●工場畜産の現状・過剰畜産による食糧問題●
62億人という地球人口で、飢餓状態にある人の数は8億人といわれています。
飽食・グルメ、毎日山のような食糧を捨てる日本のような国もあれば、餓死で毎日多数の人が死ぬ国があります。飢餓問題の要因としては、貧困・天候・戦争など色々上げられますが、現代の過剰畜産もその要因のひとつとなっています。

実際、全ての人々に行き渡るほどの穀物生産はあるにも拘らず、その多くは畜産動物の飼料となっているのです。

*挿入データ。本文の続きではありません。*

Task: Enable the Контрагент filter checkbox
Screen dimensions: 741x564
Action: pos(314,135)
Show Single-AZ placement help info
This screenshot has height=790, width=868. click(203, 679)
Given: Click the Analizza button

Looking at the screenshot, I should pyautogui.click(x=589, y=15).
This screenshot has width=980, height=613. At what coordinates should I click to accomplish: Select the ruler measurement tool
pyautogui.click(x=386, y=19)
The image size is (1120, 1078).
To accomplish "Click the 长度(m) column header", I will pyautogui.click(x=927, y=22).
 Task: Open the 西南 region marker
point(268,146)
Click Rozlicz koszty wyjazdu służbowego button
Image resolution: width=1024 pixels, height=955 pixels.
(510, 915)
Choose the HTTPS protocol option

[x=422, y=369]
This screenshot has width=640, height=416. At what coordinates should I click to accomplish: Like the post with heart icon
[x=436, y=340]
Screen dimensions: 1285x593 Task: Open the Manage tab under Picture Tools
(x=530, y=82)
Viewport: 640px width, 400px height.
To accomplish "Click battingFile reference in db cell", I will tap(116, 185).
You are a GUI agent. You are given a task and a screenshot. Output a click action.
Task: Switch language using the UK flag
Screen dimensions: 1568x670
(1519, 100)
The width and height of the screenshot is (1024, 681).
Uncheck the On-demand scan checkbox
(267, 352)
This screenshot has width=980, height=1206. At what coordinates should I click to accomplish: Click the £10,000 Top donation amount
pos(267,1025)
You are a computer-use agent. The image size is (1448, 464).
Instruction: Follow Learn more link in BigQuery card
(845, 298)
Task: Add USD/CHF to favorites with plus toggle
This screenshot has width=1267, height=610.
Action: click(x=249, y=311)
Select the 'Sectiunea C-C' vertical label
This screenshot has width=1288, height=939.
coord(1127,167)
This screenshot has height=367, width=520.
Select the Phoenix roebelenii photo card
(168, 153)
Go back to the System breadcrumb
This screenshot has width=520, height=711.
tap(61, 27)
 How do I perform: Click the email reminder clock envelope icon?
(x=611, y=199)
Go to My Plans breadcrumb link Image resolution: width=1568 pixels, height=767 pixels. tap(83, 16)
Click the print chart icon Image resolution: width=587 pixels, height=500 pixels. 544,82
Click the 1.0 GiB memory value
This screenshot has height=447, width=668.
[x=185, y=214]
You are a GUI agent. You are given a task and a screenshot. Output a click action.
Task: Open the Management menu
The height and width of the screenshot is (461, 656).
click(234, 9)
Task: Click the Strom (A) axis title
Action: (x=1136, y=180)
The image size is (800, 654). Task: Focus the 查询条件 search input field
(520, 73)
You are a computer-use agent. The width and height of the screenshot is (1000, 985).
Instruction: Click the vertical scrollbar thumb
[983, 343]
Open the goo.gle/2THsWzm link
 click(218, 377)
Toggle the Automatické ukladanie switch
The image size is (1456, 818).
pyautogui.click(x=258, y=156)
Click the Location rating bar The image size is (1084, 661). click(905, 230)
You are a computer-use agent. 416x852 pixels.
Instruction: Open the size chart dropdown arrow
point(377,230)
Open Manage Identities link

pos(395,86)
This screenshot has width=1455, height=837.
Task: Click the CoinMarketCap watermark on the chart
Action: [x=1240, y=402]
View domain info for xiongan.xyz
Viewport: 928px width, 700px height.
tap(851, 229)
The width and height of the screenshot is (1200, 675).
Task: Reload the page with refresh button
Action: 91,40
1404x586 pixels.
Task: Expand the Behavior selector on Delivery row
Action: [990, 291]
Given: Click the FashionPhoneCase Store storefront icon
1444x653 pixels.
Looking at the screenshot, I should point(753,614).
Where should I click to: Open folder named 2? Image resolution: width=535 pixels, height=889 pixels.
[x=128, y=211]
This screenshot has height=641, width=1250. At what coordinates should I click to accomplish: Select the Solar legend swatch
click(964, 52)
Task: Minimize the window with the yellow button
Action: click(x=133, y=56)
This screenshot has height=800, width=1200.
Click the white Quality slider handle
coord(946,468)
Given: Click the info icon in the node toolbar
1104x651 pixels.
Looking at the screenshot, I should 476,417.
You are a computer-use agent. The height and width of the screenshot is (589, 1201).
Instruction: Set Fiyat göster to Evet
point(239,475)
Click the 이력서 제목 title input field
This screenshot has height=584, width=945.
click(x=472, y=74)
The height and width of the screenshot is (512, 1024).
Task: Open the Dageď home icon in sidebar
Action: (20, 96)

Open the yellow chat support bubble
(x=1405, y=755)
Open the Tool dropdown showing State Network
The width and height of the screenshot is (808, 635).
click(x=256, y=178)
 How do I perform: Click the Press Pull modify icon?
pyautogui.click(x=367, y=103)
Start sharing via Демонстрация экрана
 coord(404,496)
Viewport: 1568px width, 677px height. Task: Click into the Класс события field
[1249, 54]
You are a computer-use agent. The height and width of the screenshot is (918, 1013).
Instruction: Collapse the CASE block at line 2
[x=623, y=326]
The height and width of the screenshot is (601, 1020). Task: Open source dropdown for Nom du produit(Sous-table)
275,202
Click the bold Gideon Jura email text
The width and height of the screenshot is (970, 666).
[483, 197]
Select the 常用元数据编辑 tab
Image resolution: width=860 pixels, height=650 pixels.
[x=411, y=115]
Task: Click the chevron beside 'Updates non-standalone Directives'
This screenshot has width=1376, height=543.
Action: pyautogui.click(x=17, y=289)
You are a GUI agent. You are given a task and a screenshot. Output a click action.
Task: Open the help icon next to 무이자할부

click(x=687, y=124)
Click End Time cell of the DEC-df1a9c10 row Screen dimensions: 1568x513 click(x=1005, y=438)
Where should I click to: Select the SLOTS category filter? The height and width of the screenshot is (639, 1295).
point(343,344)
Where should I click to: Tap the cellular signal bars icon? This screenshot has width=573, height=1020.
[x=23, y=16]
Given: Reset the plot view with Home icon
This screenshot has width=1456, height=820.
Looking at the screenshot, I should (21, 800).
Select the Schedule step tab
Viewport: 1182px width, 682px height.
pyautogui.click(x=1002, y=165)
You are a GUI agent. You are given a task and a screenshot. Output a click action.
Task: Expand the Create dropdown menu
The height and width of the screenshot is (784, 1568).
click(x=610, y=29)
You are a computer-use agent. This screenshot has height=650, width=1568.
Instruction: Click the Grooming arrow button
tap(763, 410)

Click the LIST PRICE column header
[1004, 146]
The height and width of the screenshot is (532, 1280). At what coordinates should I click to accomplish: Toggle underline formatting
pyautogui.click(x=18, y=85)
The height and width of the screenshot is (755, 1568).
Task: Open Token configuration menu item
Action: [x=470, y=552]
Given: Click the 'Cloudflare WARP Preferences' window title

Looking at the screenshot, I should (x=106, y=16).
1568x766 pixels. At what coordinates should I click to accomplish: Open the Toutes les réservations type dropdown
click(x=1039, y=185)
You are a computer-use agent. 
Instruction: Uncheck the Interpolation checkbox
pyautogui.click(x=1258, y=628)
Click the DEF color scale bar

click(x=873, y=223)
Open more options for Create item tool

牛肉1kgの生産には約16kg、豚肉1kgの生産には約7kg、鶏肉1kgの生産には約3kgの飼料穀物が必要とされています。トウモロコシを例に取れば、世界年間生産量6億トンのうち4億トンが飼料となっているということです。

また、発展途上国の土地は先進国によって畜産用に次々と切り開かれていき、中南米では日本の面積の半分に匹敵するほどの土地が農地開発されました。自然農法と違い、工場畜産では動物の糞尿は汚染物となり、農地も短い期間で使い物にならない土地になるということです。

先進国が発展途上国の土地を次々と開発し、大量の穀物を畜産動物に与え、その大量の肉を食する。
一方で途上国は搾取されるまま飢餓状態にある・・・あまりにも悲惨な現実です。
以下 “ヒトと動物(朔北社)” からの抜粋です。

「人類は、ほんとうに肉食が好きなのであろう。経済的な事情が許せば肉食率を高めることは歴史的事実であり、それは現在もなお進行している。その証拠に、開発途上国の肉食率がじわじわと高まっており、このまま穀類から畜肉への移行が進行すれば、たとえ人口増加が止まったとしても、やがて深刻な食糧危機が訪れることになる。

これを本気で阻止しようとするのであれば、肉食率の上昇を抑える以外にない。草ではなく、トウモロコシや大豆などの穀類によって家畜を飼育するならば、ニワトリの飼料効率がもっとも良く、ついでブタ、もっとも悪いのがウシであるが、いずれにしても穀類を直接食べるよりも効率が悪い。その結果、肉食率が高く、食べる量も多いアメリカ人は、1年に800キロから900キロの穀類を食べていることになり、200キロのインド人の4倍以上にもなる。日本人やイタリア人は400キロ程度であるため、アメリカ人とくらべればまだ少ないが、かつての日本人とくらべれば過去最高の水準であろう。

栄養学的には、これ以上肉食率を高める必要はない。むしろ動脈硬化や心臓病を予防する観点からは、発育期以外の肉食を抑制したほうがよいことは間違いない。栄養不良には正反対の二種があり、飢餓による栄養不足と、
食べ過ぎによる肥満がある。先進国における栄養不良として問題なのは、むしろ後者の肥満である。

それは自国民の健康を損ねているだけでなく、世界の食糧危機を促進させている。じわじわと肉食率を高めている開発途上国に、肉食を抑えろという権利は先進国にない。もし言いたければ、自らの肉食率を抑制させてからのことであろう。しかし、先進国のなかである程度の発言が許される国があるとすれば、それは1000年以上の永きにわたって肉食を抑制してきた歴史をもつ日本ではないか。他の先進国に猛省を促しつつ、自らも目標を定めて肉食率の向上を抑制することができるならば、日本は世界の手本となる筈である。

しかし残念ながら、自体はまったく逆の方向を向いている。そもそも、かつての日本人がもっていた「肉食は原罪である」という認識が現在の日本人に弱すぎる。もっとも嘆かわしいのは、日本のテレビや雑誌のグルメ記事である。これは露骨な性の描写に匹敵するほど、罪が深いとわたしは考えている。食欲の過剰刺激は、人の健康を損ない、世界の食糧不足を加速し、さらに食用に給されるために屠殺される動物を増やすことになる。」